=== DESCRIPTION OF THE TASK ===
Please return only the lines from the one showing "At what coordinates should I click to accomplish: Click" to the end of the entries, keeping both ends and dropping every picture.

[Stored data entries]

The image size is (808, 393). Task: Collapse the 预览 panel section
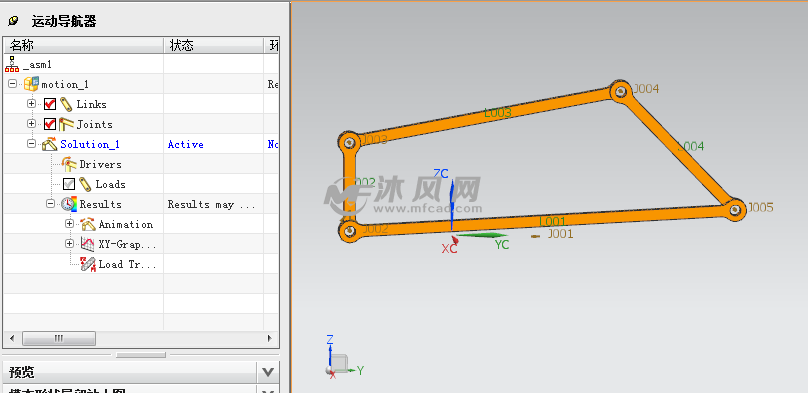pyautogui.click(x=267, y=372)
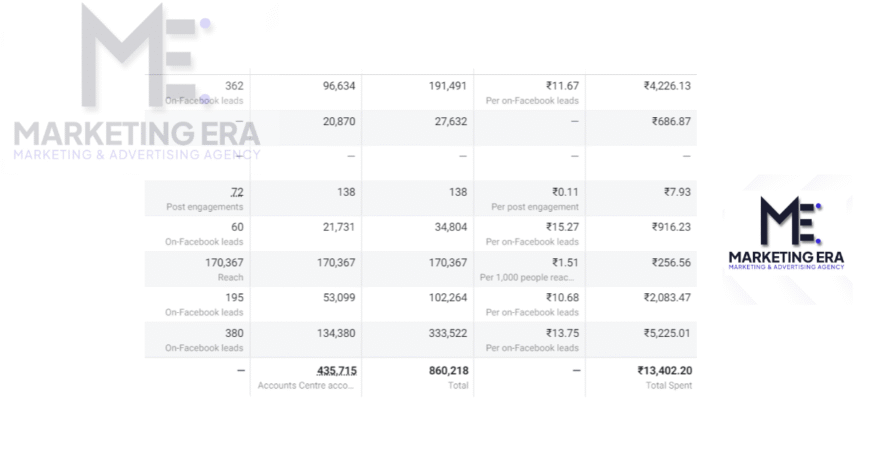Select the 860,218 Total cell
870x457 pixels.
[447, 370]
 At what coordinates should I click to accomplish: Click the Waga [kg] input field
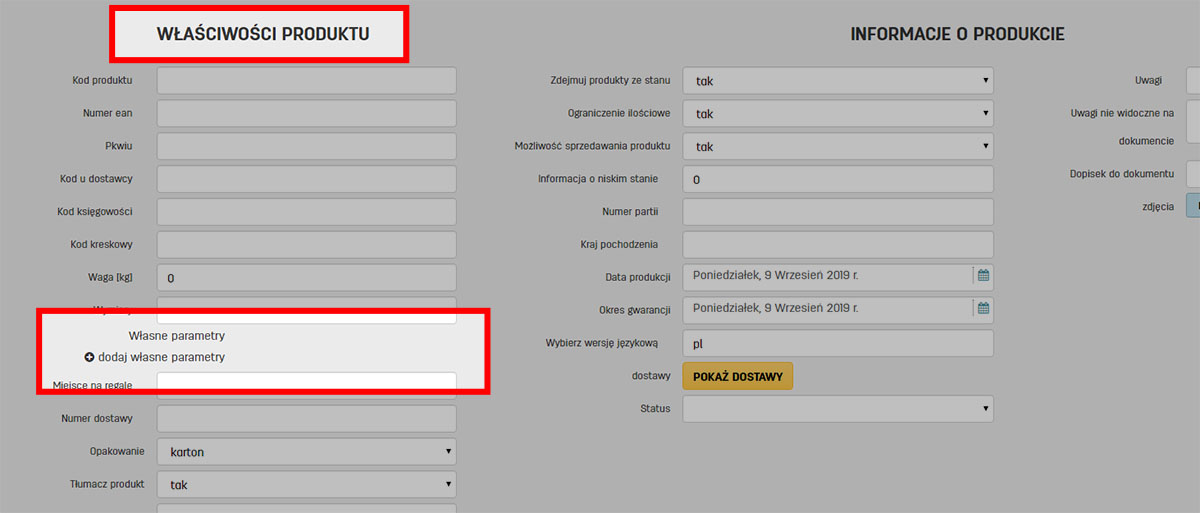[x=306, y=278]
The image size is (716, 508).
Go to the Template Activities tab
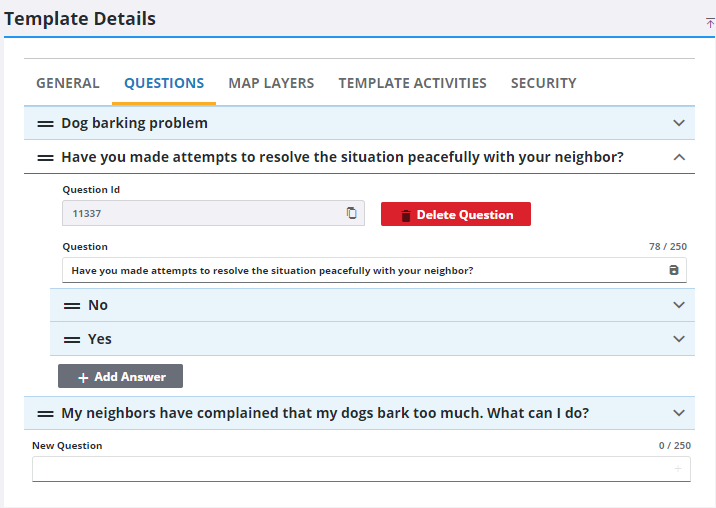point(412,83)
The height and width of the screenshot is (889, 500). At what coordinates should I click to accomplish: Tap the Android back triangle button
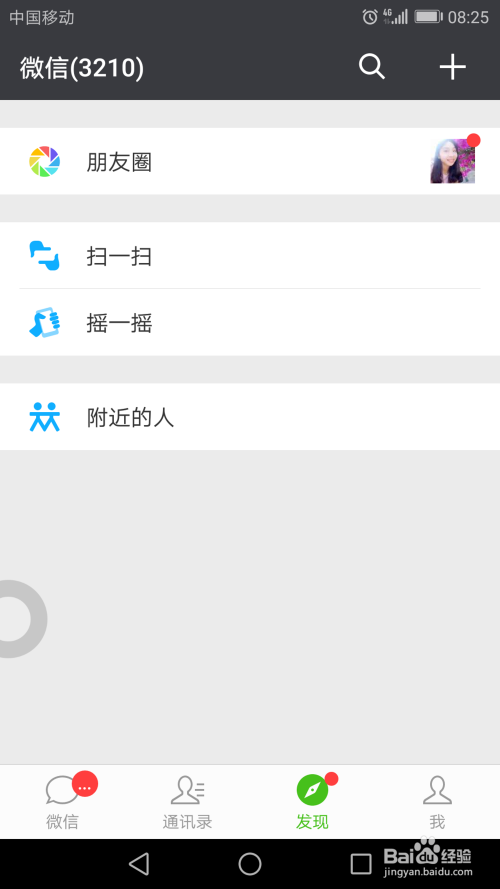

=== YOUR SOLUTION ===
 At what coordinates should I click to accomplish: Click the Waga [kg] input field
[x=306, y=278]
The image size is (716, 508).
Go to the Template Activities tab
point(412,83)
The height and width of the screenshot is (889, 500). At what coordinates should I click to accomplish: Tap the Android back triangle button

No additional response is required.